Ethics has tremendous values in institutions like higher education. According to many intellectuals and researchers, it is considered as a cornerstone for the success and well functioning of different organizations and service delivery oriented offices. The development of ethical consciousness and ethical culture is very imperative to guide the behavior of workers and to give them direction in their day to day endeavors in an institution. High work ethics standards, principles and values are critical for maintaining the public’s trust and doing what is right in the exercise of our professional duties and responsibilities. But, as Aristotle remarked, ethics is a practical science and so that it needs steady development of ethical cultures, persistent exercise and tireless practical tasks. This reality is what is lacking in most of Ethiopian public universities except some universes like Addis Ababa University. There is ethical lapses / moral decay, poor ethical exercise and feeble disciplinary actions. Likewise, there is a pervasiveness of unethical practices and scandals that involves corruption, poor governance, biases, partiality, injustices and other discriminations.

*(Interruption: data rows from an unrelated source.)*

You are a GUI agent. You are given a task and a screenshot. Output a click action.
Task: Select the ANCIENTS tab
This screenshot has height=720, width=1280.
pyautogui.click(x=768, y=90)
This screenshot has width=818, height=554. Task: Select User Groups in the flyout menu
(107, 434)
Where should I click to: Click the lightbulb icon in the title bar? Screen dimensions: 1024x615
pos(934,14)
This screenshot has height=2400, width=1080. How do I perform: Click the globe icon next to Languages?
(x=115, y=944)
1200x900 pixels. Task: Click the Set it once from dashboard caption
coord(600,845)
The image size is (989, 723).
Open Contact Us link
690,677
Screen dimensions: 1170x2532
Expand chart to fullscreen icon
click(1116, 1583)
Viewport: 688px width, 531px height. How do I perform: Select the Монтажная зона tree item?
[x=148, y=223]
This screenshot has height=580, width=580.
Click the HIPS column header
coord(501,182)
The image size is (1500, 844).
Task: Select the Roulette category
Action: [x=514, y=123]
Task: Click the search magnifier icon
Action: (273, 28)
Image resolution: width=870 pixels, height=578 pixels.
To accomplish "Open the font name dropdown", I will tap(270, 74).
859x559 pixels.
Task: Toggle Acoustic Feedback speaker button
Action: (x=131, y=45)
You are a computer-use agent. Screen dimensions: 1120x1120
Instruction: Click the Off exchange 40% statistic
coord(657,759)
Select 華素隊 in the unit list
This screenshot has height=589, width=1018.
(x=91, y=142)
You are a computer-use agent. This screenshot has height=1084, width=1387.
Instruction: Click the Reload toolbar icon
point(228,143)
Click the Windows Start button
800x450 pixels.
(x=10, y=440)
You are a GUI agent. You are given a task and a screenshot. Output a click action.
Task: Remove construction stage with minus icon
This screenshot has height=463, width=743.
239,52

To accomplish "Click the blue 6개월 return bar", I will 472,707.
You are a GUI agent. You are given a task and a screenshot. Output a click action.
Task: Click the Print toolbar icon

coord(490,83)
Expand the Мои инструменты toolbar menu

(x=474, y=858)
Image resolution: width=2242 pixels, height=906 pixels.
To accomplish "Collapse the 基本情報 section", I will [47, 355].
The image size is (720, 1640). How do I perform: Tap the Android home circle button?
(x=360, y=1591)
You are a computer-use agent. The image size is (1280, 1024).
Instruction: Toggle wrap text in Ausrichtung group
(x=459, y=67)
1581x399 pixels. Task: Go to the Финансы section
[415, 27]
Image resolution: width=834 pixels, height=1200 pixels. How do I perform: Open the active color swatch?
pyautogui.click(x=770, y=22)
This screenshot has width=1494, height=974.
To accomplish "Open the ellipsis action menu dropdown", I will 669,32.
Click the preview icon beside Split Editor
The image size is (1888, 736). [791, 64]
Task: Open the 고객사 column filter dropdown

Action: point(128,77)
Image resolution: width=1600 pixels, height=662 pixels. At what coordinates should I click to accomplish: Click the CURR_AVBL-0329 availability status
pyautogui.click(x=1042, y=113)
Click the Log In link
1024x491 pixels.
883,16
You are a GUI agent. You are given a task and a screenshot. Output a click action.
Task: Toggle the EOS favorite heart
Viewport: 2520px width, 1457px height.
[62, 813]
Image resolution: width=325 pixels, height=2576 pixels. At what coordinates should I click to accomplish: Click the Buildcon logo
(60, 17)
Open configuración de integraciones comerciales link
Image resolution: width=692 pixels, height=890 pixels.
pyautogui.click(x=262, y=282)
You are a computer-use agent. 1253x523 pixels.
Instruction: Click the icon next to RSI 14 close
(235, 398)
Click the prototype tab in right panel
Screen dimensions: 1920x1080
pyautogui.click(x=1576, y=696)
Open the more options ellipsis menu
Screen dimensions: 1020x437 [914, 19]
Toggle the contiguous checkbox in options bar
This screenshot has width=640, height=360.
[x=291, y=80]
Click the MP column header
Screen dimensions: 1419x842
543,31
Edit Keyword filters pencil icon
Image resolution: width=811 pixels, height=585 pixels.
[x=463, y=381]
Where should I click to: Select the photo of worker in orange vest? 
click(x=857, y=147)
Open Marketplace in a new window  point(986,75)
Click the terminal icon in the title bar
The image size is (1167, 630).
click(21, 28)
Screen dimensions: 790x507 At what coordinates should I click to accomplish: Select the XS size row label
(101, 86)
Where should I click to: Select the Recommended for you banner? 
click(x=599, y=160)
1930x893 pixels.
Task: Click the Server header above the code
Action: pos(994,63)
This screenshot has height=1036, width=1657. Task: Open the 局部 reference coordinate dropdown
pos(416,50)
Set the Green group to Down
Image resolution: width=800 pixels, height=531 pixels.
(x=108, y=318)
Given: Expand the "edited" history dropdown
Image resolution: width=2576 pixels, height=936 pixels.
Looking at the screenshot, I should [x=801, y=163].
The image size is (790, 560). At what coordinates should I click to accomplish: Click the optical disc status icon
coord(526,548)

Furthermore, these organizations are characterized by lack of transparency, equality, integrity, work devotion, team work, diligence and so forth. Ethiopian universities are also not free from political influences. They are becoming the center of political exercise by both ruling and opposition parties. This discrepancy is intensifying ethnic and political based conflicts amongst students and, to some extent, amongst employees and leaders. For this reason, Ethiopian Federal government and other stakeholders ought to give strong attention to resuscitate ethical principle and values in order to build ethical culture and develop moral consciousness in these public higher educations. This is helpful not only for healthy functioning of workers and students, but also for distancing insidious political games from center of excellences. To get it practically implemented, Ethiopian government, in collaboration with Ethiopian Ministry of Science and Higher Education, should adopt a well-established and uniform Institutional Code of Ethics and provide strong and refined feasible mechanism of employees’ performance appraisal. This is not an easy task, but it requires a tough commitment and dedication from all concerned bodies.

The development of nationwide ethical culture and consciousness also plays a great role to reduce our collective attitudinal change to the philosophical lane of excessive materialism, selfish individualism and exploitative capitalism. As far as man is not only a social animal (man cannot live as man, without society), but also a moral being and a moral agent, people should be educated on the dangers of corruption, excessive materialism and the culture of ‘get rich quick’. Ethiopian government should reconsider and regulate institutional ethics including codes of ethical policies and procedures with guidelines on appropriate standards of behavior. These policies should be part of public universities’ major strategy.